## Stored items
----------

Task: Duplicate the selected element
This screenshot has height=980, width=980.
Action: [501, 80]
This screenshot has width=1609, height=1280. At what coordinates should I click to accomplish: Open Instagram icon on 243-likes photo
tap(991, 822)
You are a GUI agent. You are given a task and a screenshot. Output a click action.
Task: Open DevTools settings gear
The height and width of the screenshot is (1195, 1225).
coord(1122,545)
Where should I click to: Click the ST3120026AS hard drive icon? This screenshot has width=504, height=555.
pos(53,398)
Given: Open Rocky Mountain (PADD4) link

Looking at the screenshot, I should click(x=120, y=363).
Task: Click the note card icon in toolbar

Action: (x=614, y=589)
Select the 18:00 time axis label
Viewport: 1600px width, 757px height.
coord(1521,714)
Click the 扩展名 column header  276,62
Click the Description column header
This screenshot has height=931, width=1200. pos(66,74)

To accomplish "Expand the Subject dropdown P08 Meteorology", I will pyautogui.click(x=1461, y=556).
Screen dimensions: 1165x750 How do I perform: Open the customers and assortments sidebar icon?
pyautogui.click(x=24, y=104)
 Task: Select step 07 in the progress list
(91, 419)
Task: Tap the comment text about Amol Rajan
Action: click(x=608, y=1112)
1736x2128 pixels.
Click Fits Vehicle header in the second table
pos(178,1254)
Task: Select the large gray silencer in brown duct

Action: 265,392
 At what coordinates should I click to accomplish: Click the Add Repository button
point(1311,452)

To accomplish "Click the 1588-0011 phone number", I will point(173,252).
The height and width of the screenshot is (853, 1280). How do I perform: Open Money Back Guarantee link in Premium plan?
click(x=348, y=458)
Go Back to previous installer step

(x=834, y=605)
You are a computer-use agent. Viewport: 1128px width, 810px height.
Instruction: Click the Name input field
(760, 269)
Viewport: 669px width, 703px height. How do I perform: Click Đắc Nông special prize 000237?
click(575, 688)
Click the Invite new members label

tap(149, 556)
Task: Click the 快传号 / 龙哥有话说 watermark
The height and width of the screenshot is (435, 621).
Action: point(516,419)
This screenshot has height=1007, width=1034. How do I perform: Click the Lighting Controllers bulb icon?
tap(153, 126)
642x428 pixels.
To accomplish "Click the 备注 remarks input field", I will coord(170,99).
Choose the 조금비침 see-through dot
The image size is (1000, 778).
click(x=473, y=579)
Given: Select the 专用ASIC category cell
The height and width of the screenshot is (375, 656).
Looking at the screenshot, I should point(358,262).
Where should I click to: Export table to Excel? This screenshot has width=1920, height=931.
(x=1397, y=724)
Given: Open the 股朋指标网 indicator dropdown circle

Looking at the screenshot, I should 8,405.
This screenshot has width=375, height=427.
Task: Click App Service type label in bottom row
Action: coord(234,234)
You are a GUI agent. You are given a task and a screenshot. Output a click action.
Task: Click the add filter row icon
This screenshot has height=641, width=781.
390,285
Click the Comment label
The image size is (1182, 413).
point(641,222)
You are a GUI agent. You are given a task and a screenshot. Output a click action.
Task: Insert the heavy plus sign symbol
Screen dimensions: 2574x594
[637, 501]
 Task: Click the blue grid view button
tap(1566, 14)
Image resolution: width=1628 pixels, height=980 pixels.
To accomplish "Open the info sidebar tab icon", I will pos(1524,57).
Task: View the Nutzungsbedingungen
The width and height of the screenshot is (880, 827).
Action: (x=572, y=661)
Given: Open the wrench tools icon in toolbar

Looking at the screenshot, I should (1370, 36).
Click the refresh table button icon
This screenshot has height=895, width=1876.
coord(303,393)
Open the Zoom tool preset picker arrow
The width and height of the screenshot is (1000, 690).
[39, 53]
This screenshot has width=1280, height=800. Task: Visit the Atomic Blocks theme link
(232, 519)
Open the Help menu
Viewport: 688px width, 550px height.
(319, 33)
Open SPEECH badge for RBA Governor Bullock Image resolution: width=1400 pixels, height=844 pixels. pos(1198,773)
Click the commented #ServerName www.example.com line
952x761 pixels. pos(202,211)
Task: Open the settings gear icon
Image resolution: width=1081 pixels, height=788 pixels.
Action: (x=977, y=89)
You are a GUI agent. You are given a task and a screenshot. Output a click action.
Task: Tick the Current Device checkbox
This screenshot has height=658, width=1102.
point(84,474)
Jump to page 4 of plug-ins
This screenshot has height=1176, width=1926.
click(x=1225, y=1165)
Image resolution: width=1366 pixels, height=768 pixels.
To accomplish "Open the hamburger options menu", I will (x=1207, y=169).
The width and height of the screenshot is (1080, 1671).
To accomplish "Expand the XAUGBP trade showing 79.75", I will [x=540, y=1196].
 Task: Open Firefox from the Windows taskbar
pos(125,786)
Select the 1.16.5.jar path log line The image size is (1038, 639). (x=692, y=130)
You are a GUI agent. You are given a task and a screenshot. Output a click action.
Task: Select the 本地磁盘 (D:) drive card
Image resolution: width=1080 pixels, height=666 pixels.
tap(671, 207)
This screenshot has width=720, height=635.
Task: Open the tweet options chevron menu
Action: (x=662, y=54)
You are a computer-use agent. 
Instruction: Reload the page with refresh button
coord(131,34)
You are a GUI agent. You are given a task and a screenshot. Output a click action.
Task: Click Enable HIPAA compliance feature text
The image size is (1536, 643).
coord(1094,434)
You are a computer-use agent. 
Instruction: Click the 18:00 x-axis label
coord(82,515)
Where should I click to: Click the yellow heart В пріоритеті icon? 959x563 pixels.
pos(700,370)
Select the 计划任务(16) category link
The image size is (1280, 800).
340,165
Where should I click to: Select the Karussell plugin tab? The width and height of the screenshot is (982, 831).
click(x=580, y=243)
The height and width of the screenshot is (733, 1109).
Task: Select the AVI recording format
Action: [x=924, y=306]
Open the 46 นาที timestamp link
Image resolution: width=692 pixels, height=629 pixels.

----------

## Exercise
What lines in the data include the string "Expand"? Copy each one.

## Response to the task
To accomplish "Expand the Subject dropdown P08 Meteorology", I will pyautogui.click(x=1461, y=556).
To accomplish "Expand the XAUGBP trade showing 79.75", I will [x=540, y=1196].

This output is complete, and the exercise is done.